> [RECORDS TO PROCESS]:
_____

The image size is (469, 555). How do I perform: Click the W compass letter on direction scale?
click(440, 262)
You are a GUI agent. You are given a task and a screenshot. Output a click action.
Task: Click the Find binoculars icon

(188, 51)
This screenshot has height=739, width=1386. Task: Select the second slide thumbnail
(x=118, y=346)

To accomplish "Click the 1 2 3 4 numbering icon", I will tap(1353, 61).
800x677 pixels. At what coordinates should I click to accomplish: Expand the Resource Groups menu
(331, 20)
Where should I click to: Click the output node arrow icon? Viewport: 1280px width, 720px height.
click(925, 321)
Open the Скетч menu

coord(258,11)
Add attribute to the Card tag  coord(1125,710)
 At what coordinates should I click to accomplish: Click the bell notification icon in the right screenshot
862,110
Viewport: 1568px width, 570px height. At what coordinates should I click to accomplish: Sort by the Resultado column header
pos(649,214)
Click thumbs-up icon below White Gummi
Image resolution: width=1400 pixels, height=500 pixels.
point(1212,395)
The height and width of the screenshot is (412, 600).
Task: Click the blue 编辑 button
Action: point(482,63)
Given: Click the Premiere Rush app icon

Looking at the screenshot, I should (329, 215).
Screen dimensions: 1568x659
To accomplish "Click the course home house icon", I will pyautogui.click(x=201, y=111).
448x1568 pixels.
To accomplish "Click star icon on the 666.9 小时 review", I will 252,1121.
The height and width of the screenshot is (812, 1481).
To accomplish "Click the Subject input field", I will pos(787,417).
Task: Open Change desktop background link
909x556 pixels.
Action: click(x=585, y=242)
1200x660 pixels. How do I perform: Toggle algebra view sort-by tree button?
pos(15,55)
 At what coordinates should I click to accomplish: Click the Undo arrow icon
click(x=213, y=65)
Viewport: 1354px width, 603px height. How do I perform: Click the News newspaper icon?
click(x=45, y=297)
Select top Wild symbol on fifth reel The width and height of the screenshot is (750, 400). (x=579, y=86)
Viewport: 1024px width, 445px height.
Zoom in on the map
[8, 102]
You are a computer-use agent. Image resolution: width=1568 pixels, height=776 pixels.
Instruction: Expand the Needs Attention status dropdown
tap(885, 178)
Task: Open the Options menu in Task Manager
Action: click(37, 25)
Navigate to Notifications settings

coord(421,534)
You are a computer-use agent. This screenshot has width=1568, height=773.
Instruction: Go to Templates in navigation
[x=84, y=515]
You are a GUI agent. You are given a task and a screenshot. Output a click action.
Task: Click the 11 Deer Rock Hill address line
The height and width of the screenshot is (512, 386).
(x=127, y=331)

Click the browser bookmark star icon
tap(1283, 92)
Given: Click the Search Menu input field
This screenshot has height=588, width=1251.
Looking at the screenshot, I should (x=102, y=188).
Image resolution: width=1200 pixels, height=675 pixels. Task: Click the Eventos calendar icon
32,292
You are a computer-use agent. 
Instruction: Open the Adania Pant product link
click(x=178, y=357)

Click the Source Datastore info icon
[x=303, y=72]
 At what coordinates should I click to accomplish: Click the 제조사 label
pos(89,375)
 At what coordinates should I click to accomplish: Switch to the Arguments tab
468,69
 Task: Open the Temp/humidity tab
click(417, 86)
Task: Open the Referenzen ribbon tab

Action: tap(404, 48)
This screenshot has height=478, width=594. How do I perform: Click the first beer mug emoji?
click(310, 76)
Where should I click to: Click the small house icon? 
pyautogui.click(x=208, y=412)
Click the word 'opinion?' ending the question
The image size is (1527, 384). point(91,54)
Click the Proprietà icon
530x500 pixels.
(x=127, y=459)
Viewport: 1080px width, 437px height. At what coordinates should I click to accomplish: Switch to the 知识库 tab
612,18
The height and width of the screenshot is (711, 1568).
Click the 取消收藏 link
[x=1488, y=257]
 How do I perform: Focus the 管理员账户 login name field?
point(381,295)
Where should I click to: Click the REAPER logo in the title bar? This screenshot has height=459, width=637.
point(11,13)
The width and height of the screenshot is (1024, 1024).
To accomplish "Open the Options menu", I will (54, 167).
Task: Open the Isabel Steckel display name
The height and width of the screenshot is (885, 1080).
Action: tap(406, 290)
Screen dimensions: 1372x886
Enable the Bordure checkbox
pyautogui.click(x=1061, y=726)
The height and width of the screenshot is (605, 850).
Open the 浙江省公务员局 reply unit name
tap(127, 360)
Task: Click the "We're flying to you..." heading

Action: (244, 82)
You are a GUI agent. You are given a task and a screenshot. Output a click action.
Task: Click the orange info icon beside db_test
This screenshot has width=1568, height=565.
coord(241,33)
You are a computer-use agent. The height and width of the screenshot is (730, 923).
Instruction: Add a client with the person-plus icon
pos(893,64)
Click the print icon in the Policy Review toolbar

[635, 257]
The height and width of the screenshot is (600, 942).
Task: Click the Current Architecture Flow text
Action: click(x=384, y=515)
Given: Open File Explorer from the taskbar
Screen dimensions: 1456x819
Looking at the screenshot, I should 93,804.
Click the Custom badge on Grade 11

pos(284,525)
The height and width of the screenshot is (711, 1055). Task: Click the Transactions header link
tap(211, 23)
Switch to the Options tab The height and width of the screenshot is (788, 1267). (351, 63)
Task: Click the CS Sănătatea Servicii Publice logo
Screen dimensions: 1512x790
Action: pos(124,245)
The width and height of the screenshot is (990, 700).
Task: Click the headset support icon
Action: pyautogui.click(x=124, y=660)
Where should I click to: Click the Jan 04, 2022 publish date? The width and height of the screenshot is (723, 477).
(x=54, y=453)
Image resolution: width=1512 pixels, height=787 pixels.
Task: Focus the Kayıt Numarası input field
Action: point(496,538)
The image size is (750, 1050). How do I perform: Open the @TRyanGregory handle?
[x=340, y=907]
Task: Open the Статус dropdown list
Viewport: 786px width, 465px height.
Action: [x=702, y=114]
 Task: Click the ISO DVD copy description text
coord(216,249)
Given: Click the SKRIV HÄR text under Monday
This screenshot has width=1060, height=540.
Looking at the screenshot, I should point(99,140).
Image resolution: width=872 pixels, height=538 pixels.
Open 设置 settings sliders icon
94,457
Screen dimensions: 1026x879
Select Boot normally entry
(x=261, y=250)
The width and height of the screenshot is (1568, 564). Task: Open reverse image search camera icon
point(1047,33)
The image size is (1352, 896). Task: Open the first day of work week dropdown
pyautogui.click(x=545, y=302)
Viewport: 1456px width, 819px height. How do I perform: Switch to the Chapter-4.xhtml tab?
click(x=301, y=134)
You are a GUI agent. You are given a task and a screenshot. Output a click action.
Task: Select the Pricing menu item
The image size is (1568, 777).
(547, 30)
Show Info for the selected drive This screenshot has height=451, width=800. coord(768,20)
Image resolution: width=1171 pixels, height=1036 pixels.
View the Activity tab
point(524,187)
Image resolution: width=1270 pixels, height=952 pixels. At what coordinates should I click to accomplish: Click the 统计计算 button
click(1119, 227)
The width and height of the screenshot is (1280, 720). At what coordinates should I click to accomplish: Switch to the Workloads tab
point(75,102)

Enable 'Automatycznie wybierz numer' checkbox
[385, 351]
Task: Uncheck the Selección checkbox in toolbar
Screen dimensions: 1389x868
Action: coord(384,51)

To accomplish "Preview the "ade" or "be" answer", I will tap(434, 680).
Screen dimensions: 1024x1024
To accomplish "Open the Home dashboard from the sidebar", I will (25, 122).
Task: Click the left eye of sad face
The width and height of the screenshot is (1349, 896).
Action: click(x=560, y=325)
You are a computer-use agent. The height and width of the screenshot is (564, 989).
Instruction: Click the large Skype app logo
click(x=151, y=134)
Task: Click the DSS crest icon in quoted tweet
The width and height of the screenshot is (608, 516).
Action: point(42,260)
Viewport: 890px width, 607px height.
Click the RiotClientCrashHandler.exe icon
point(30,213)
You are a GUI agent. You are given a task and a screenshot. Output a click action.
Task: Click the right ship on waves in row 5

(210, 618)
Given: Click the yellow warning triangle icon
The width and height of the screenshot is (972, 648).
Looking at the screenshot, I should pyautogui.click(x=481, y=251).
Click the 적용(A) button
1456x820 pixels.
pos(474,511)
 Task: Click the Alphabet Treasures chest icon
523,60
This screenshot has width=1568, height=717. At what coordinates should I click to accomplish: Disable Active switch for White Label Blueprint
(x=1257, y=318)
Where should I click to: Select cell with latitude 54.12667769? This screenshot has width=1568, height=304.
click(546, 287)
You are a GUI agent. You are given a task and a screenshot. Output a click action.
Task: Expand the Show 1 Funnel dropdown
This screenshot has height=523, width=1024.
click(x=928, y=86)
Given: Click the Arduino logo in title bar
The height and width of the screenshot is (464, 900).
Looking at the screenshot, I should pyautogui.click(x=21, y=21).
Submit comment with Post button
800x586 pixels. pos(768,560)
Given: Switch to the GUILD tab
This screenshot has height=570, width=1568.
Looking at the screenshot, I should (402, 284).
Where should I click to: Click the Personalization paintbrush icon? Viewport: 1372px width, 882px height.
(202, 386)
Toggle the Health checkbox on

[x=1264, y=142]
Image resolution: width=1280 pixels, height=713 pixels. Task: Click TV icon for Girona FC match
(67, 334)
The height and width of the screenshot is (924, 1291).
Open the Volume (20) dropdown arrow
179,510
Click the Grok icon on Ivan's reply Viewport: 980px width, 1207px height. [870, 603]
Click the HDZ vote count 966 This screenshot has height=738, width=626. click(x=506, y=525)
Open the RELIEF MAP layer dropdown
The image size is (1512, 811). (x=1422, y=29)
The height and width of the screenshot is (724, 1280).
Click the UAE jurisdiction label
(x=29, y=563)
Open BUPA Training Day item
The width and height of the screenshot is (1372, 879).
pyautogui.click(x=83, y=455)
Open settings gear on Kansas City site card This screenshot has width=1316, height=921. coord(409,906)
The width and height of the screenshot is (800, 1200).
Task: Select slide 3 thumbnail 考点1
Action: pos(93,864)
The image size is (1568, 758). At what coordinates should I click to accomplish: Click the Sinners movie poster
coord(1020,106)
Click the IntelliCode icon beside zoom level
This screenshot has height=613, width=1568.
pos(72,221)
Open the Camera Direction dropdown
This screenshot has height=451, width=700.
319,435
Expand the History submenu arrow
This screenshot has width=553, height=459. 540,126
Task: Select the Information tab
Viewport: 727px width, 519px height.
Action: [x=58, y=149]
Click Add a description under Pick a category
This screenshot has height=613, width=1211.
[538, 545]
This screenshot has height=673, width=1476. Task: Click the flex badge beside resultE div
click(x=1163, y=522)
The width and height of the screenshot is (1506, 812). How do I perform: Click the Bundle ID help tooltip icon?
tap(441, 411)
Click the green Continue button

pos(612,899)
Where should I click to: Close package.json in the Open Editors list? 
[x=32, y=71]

_____

> [GOAL]: How many lines in the data above contain the word "under"? Reply with only the number.

> [REPLY]: 2